Bangladesh’s capital market ESG landscape is approaching a regulatory inflection point. The Bangladesh Securities and Exchange Commission is actively revising its Corporate Governance Code to incorporate ESG reporting as a binding legal requirement — not a voluntary recommendation. Simultaneously, the Financial Reporting Council is adopting IFRS S1 and S2, the ISSB standards for general sustainability and climate-related disclosures, as the framework for listed company sustainability reporting.

Bangladesh ESG capital market regulatory progress, colour-coded by status: green (complete), amber (in progress), red (pending). The roadmap is moving faster than market capacity to comply.
These are decisions in active motion.
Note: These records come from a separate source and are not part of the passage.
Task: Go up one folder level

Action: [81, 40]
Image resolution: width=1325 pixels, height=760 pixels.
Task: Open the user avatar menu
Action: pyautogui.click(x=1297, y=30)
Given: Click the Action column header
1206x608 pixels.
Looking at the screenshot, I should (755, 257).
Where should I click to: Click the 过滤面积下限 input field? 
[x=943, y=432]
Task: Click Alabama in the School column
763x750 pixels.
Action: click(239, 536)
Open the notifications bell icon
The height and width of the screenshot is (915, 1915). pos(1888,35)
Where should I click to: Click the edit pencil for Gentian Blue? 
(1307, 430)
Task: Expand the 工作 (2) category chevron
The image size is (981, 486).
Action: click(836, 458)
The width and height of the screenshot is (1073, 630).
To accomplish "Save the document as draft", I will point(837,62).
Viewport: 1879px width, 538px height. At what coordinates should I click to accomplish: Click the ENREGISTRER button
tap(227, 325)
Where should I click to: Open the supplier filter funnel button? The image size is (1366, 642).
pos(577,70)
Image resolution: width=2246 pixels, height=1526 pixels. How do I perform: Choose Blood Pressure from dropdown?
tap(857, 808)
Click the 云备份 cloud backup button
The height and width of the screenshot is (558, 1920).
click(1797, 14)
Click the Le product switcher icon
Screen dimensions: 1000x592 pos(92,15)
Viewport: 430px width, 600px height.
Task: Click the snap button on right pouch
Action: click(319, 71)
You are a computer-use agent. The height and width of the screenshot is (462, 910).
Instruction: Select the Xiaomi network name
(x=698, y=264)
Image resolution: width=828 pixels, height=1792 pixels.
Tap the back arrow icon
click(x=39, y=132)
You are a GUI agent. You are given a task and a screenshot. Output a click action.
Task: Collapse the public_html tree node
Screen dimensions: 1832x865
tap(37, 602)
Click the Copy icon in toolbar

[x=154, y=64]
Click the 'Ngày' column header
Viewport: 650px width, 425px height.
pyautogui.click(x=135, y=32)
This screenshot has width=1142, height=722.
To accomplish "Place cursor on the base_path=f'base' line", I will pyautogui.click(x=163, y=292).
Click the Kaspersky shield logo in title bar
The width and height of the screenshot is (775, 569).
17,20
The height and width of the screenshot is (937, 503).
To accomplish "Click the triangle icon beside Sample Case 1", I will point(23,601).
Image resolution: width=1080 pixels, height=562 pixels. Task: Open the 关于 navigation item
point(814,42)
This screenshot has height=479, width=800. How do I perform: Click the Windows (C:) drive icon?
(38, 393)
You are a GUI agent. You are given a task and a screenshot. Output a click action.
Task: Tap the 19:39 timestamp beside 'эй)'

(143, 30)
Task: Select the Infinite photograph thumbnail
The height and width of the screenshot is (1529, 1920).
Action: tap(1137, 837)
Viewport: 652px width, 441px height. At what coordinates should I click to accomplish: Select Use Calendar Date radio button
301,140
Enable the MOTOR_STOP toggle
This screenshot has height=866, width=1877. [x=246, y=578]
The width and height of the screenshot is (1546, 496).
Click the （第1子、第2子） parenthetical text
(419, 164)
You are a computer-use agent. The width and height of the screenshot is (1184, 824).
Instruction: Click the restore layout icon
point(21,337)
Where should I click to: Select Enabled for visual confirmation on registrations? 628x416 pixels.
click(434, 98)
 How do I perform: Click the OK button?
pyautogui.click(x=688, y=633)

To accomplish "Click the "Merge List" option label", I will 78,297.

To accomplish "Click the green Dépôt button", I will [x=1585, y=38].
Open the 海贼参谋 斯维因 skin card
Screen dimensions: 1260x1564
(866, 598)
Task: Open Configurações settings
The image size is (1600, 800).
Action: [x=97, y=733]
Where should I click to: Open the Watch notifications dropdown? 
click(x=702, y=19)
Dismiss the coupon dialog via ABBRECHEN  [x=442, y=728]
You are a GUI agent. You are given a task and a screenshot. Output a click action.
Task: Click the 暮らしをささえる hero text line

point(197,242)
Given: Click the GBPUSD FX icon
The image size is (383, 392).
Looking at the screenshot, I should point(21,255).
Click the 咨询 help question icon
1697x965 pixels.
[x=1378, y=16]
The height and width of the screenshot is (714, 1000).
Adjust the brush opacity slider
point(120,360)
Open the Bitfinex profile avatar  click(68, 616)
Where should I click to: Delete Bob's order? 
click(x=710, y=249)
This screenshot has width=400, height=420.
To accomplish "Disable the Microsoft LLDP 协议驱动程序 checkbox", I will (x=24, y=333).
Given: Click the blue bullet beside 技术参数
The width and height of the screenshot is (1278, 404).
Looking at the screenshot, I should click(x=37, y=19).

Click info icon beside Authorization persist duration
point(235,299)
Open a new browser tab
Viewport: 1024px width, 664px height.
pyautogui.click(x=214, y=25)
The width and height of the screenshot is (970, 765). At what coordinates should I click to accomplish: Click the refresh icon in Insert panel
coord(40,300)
On April 16, 2026, the PM’s special assistant Tanvir Ghani visited BSEC specifically to review capital market reform progress. ESG integration into the corporate governance framework was confirmed as part of the agenda. The regulatory direction is set. The timeline is the remaining open question.
The current baseline makes the challenge sharply visible. Of 350 companies listed on the Dhaka Stock Exchange, only 16 appear in the Bloomberg ESG universe, the international database institutional investors use for portfolio construction. That means 334 listed companies are invisible to the fastest-growing segment of global capital markets. No ESG rating. No standardized disclosures. No presence in ESG-screened investment indices.
When the mandatory code arrives, 334 companies face an immediate compliance gap. The training that prevents that gap needs to start now, before the regulation, not after it.
When mandatory ESG reporting arrives and it clearly is these 334 companies will face compliance requirements with no preparation, no trained personnel, and no established systems. ESG reporting requires capabilities that do not yet exist at scale in Bangladesh’s corporate sector: materiality assessment, stakeholder mapping, Scope 1/2/3 emissions calculation, climate risk scenario analysis, and independent assurance. These are not extensions of accounting practice. They are a different discipline.
Bangladesh Bank’s 2023 IFRS S1/S2 mandate for the banking sector was the starting signal. BSEC’s corporate governance revision extends this requirement across the capital market. FRC adoption of ISSB frameworks aligns Bangladesh with 36+ jurisdictions globally representing 55%+ of world GDP where ISSB-aligned reporting is already mandatory or in progress. The regulatory reform is being written now. The professionals who will make compliance possible need to be trained now.